== Segment start ==
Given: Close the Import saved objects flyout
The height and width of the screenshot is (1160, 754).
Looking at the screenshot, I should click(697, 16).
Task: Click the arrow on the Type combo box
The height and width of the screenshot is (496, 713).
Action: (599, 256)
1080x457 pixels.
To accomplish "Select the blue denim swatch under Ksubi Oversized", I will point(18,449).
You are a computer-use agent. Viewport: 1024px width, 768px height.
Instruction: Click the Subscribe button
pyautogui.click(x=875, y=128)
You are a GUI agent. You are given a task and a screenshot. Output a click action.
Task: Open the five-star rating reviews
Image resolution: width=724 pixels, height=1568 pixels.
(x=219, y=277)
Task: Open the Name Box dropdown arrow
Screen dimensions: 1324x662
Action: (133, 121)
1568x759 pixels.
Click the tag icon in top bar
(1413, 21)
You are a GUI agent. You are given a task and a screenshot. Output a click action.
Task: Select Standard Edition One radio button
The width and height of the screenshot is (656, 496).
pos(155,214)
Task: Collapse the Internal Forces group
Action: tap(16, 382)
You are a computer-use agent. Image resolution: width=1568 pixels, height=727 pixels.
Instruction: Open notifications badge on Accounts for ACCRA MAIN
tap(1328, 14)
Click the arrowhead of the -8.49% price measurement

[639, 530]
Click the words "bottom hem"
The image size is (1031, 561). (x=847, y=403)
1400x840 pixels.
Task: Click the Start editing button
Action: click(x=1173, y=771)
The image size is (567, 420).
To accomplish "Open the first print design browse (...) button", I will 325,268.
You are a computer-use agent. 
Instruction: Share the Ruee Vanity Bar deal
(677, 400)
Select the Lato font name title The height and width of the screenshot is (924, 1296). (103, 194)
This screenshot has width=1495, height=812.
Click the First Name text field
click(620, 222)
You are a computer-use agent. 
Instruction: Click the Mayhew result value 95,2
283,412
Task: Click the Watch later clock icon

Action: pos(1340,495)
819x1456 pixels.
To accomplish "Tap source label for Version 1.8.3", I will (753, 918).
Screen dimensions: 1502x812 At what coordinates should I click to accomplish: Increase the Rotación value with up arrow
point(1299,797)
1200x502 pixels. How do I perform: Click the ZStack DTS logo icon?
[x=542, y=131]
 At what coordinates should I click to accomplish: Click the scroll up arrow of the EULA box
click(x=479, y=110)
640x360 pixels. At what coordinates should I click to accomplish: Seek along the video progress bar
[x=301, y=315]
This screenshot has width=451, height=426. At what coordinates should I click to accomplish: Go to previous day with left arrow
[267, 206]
== Segment end ==
Wherever a line above contains "computer", copy that line.

→ WRITTEN SOLUTION
You are a computer-use agent. Viewport: 1024px width, 768px height.
You are a computer-use agent. Image resolution: width=1568 pixels, height=727 pixels.
You are a computer-use agent. 
You are a computer-use agent. 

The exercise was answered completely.